Problems to solve:
**A)** Answer these questions from the passage on the growing seed:
(i) Which Bible reference is given for the comparison?
(ii) What does Jesus focus on in describing the work of a farmer?
(iii) What example is given of a realm where we have little role?
**B)** Please duplicate the passage on the growing seed, everything from "In describing the" down to "ready, he reaps.".
**C)** Decide whether each statement agrees with the passage on the growing seed, and support each yes or no with the deciding words quoted from it.
(i) Studying crop science can teach us nothing.
(ii) The earth produces the blade before the ear.
(iii) Botanical growth relies on man's ingenuity.

Jesus wants his disciples to be comfortable with a certain level of mystery that accompanies God’s work. Consider this obscure comparison:
“The kingdom of God is as if a man should scatter seed on the ground. He sleeps night and day, and the seed sprouts and grows; he knows not how. The earth produces by itself, first the blade, then the ear, then the full grain in the ear. But when the grain is ripe, at once he puts in the sickle, because the harvest has come”(Mark 4:26-29).
In describing the work of a farmer, Jesus focuses on the man’s ignorance. He plants the seed, which sprouts and grows. “He knows not how.” This does not mean that we cannot learn some things by studying crop science, but that there is a mystery associated with the whole process of botanical growth. It does not rely on man’s ingenuity. Man scatters seed. Then he sleeps. And when the grain is ready, he reaps.
This is the nature of the kingdom of God. How God works out his reign, advances his kingdom, and reaches people with the message is often a mystery to us. While we are comfortable with the idea of God’s work being mysterious in realms where we have little role (such as the prenatal development of a child), it is harder when we have a front-row seat and responsibility. It is harder when we are the farmer.

Collected data:

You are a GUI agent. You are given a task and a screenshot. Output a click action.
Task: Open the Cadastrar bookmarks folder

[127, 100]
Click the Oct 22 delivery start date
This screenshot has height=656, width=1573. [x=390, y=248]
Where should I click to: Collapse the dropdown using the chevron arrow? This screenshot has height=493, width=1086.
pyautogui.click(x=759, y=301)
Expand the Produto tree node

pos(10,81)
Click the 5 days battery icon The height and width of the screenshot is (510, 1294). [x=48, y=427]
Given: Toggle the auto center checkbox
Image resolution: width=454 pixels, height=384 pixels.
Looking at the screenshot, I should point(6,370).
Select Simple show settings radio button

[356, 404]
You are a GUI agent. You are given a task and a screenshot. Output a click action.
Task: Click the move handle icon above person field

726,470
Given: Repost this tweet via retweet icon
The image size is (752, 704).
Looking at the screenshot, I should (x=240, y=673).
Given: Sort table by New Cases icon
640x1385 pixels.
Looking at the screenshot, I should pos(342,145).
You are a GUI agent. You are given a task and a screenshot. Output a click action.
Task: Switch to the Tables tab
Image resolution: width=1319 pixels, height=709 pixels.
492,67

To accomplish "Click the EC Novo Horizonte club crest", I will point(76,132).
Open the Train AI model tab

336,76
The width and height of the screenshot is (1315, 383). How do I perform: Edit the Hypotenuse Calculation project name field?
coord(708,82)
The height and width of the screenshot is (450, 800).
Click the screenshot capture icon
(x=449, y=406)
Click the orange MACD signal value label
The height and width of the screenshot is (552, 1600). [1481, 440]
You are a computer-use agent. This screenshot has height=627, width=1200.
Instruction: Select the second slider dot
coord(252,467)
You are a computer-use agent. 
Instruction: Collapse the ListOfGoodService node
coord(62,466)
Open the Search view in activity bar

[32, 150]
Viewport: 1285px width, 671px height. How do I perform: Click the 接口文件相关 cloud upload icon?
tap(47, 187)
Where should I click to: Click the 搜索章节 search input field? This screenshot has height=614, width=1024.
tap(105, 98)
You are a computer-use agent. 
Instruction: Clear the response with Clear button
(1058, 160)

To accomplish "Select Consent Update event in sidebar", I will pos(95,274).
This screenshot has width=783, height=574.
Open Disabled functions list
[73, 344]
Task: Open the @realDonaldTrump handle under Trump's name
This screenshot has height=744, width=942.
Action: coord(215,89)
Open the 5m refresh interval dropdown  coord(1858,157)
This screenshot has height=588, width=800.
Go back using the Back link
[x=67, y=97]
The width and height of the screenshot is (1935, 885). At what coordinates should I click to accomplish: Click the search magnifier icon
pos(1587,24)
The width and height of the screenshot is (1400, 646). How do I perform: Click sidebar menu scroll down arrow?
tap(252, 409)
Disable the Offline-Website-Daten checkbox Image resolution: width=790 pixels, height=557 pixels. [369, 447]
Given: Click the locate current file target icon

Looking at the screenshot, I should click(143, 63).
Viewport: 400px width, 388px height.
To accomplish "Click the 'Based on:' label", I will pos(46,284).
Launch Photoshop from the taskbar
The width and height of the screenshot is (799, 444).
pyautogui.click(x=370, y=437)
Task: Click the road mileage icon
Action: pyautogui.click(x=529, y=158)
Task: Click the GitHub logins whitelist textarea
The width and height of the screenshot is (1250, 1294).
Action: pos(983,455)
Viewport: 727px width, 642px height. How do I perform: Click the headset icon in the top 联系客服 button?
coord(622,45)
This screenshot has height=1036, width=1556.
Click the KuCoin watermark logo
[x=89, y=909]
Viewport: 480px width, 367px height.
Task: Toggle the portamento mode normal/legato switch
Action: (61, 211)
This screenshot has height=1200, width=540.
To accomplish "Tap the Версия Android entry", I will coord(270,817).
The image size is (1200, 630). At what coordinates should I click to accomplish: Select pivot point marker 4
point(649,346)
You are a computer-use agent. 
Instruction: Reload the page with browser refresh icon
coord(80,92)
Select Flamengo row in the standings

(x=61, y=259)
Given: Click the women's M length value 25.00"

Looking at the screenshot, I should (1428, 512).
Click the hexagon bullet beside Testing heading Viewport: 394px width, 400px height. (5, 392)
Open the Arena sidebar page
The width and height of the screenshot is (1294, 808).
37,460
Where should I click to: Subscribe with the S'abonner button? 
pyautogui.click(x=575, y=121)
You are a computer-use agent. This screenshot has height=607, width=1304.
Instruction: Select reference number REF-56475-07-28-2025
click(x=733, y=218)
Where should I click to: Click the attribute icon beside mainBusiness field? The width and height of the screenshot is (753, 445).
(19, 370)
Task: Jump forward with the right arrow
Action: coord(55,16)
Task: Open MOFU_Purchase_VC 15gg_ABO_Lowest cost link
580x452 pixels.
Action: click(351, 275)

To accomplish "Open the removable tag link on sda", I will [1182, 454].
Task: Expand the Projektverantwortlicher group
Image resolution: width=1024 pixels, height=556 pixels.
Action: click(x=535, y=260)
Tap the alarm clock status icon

Solutions to the exercise:
**A)**
(i) Mark 4:26-29
(ii) The man's ignorance
(iii) The prenatal development of a child

**B)**
In describing the work of a farmer, Jesus focuses on the man’s ignorance. He plants the seed, which sprouts and grows. “He knows not how.” This does not mean that we cannot learn some things by studying crop science, but that there is a mystery associated with the whole process of botanical growth. It does not rely on man’s ingenuity. Man scatters seed. Then he sleeps. And when the grain is ready, he reaps.

**C)**
(i) No: "This does not mean that we cannot learn some things by studying crop science"
(ii) Yes: "first the blade, then the ear, then the full grain in the ear"
(iii) No: "It does not rely on man’s ingenuity."